━━━ Given passage
How likely is is that the police are going to wave UV lights over suspected stolen property?
or that they will wave the light in proper place?
or that they will even know what to do if something fluoresces?
And assuming they *do know about the stuff AND look for it AND find it
Not to mention the legal shakiness of the solution actually being unique
I can see this as a deterrent but the odds of anybody actually running a PCR on suspected marker on a suspected stolen laptop seem to make it not much more.
Who's DNA are they using?
Prawo Jazdy's?
Thank you. I've been reading the completely naive "explanations" of how this must work and was working up to attempting a post like yours. It's obvious that after even a moment's introspection that this stuff does have a use, and isn't simply an excuse to arrest anyone covered in UV paint. Cheers
Really? What other kinds of DNA are there? And shouldn't that raise more questions that for normal DNA we already know the answers, but which a new technology would have still unclear?
━━━━━━
━━━ Input data
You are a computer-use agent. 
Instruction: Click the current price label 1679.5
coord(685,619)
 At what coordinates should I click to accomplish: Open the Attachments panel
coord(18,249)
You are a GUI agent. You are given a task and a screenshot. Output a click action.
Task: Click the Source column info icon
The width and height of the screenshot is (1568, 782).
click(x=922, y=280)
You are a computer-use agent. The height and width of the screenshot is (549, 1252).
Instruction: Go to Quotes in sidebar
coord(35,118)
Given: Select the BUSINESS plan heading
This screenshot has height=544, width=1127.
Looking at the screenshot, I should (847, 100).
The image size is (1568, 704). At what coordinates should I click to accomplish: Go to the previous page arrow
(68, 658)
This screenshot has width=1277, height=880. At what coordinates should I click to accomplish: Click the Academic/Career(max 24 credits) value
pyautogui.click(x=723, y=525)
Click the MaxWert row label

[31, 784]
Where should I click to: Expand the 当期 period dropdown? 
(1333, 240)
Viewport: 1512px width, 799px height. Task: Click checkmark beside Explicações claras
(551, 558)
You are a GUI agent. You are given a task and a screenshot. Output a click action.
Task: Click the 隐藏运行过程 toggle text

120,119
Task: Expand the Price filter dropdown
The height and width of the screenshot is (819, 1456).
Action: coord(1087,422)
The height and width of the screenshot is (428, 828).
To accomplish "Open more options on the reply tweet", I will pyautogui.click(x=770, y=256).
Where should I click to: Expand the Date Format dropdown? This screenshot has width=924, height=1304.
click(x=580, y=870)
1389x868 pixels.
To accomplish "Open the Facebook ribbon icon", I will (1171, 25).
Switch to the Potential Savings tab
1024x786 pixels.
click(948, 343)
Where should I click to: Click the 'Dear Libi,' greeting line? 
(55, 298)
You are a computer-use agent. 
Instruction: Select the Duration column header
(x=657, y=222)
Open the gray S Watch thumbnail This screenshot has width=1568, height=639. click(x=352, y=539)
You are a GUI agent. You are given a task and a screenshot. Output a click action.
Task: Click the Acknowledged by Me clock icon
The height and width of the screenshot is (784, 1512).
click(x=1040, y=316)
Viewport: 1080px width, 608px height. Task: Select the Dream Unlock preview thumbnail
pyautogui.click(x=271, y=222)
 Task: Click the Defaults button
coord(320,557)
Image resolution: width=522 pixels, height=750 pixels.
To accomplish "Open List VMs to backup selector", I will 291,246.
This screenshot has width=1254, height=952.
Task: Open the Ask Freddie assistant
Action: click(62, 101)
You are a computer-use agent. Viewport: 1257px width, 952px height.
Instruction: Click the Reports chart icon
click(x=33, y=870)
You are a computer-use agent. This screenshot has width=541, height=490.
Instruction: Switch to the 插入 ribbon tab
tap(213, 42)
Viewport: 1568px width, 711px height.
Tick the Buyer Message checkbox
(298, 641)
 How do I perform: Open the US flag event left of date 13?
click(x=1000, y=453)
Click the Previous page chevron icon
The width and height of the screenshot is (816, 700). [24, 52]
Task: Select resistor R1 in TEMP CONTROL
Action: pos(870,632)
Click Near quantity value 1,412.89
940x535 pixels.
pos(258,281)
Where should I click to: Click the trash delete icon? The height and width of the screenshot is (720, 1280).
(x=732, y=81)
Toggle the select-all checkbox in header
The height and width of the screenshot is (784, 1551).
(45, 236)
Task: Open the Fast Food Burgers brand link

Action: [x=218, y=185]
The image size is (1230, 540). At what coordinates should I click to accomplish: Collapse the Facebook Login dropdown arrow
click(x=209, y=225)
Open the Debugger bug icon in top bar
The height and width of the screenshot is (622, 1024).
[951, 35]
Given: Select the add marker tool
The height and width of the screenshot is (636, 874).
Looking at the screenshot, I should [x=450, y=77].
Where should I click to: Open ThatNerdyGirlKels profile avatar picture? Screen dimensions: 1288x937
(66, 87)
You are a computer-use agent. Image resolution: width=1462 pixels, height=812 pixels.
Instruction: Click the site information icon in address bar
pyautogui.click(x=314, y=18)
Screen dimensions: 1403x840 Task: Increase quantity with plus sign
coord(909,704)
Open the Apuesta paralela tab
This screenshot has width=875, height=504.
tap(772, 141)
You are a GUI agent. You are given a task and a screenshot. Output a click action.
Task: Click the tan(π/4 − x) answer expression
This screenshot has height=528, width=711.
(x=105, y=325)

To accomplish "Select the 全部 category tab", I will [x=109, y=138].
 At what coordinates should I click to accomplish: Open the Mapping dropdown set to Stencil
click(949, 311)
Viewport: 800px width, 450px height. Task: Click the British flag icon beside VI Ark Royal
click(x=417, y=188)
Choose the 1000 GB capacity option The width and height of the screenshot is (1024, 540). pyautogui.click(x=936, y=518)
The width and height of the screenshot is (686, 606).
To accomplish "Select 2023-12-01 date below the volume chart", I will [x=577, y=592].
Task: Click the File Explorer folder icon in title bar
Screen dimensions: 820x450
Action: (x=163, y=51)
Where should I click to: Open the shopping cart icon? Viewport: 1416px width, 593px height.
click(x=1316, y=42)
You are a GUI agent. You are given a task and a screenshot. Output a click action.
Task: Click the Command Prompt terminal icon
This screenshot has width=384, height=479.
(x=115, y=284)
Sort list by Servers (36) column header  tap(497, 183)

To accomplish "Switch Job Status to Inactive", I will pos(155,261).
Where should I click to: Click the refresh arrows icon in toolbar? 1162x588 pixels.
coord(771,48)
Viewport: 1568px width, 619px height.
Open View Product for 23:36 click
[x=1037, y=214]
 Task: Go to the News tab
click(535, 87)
━━━━━━
## Task requirements
Continue the forum discussion about marking stolen property with traceable DNA solution, starting after its last comment.

## Exercise result
That's exactly what some of us hope, but I'd say it's not a given. Really, look just in this thread how many people take it for some kind of magical marker that can't possibly be wrong.
And I don't just mean taking for granted that it's unique, but also such issues as that nobody else will use their bottle for some malicious mischief, or that you won't end up with a nightmare when millions of marked PCs get sold without removing the markers, etc. It's assumptions which aren't even scientific or technical, but plain old suspending skepticism completely.
Will the same apply when the first jury has to judge such a case? That's the big question.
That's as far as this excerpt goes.